──────── DATA FOR PROCESSING ────────
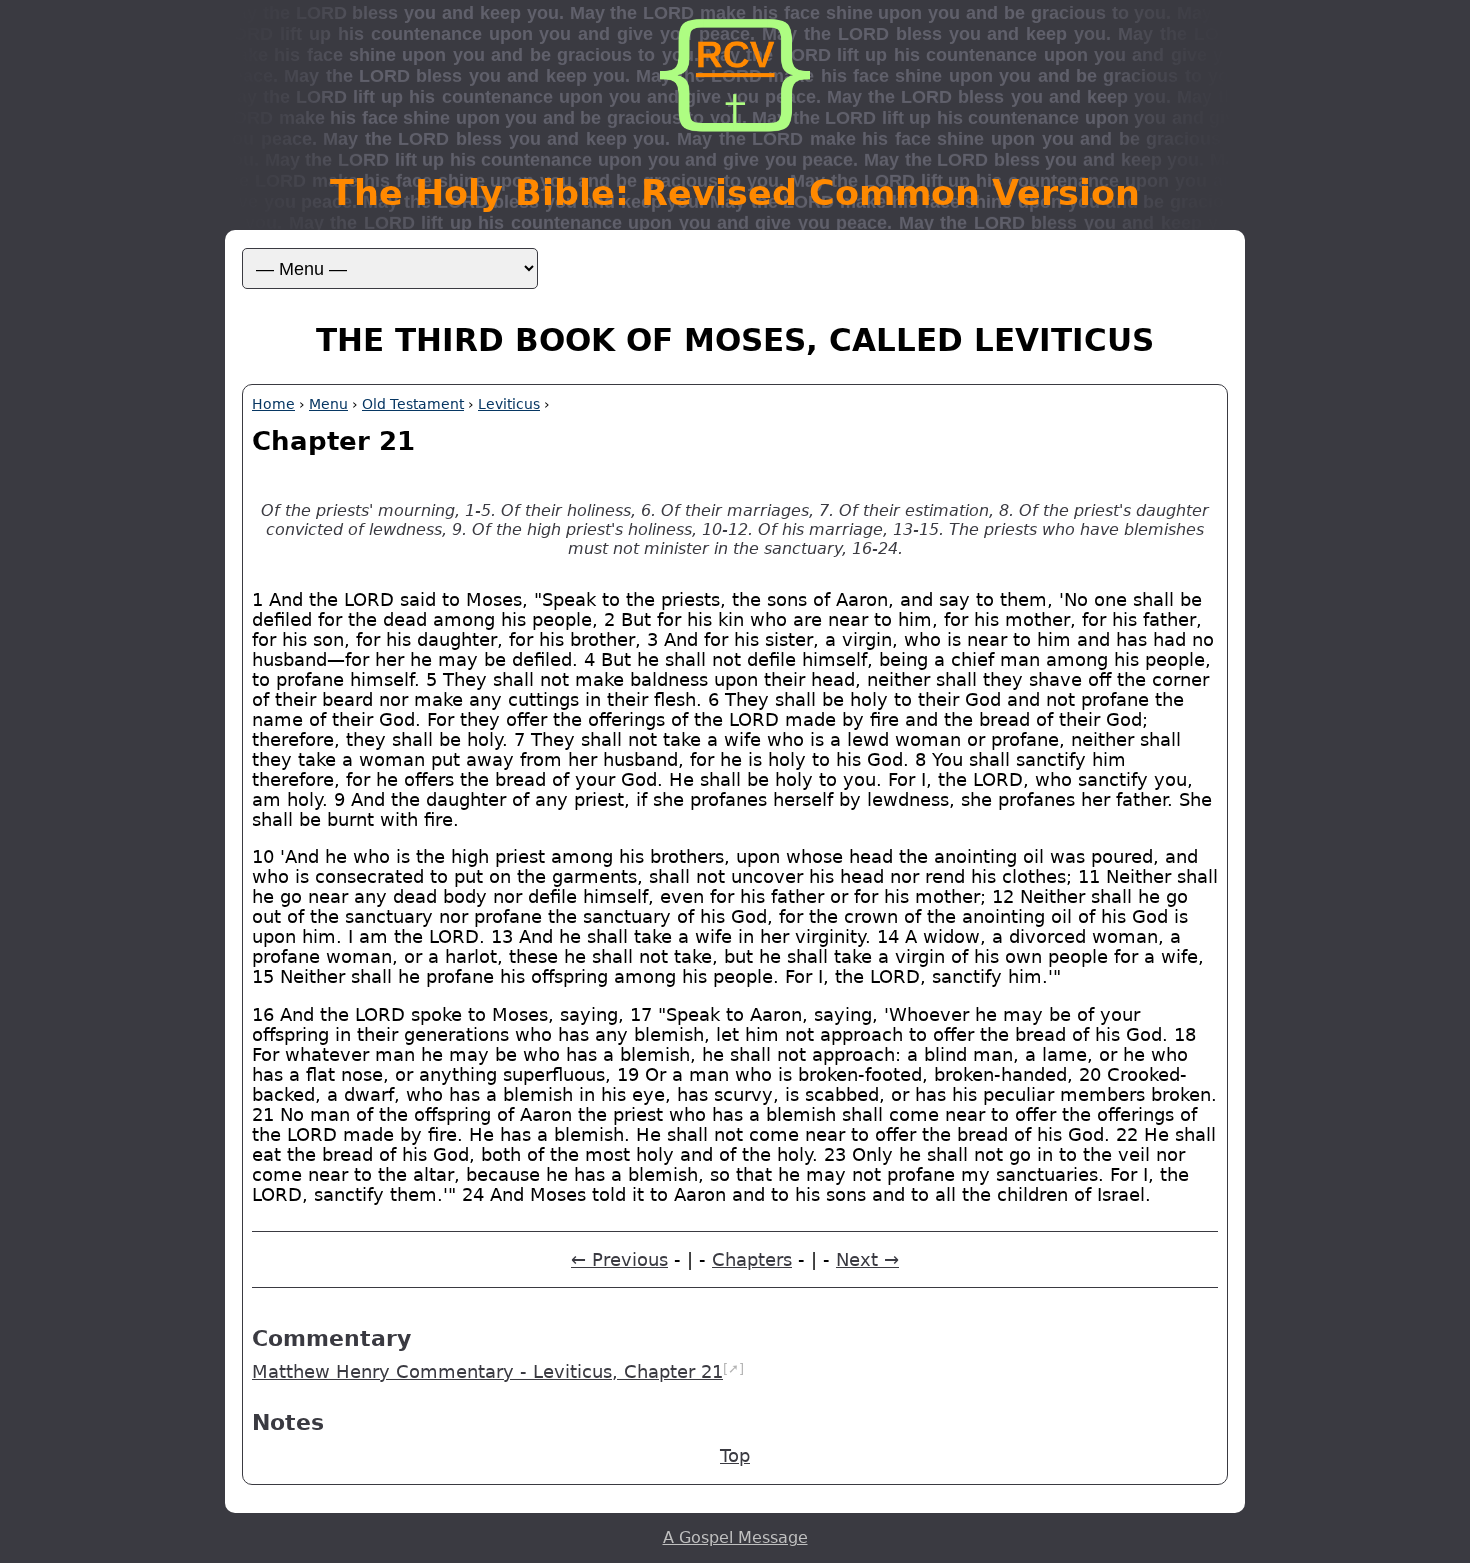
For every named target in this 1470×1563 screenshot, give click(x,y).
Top (735, 1456)
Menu (328, 404)
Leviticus (509, 404)
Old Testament (413, 404)
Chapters (752, 1260)
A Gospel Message (735, 1537)
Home (273, 404)
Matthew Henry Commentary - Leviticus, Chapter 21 (487, 1372)
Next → (867, 1260)
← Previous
────────
[TASK PROMPT] Word for word, retype the lines from the one containing "Leviticus (509, 404)" through the final line of the data, including both ends and nothing more.

[TASK SOLUTION]
Leviticus (509, 404)
Old Testament (413, 404)
Chapters (752, 1260)
A Gospel Message (735, 1537)
Home (273, 404)
Matthew Henry Commentary - Leviticus, Chapter 21 (487, 1372)
Next → (867, 1260)
← Previous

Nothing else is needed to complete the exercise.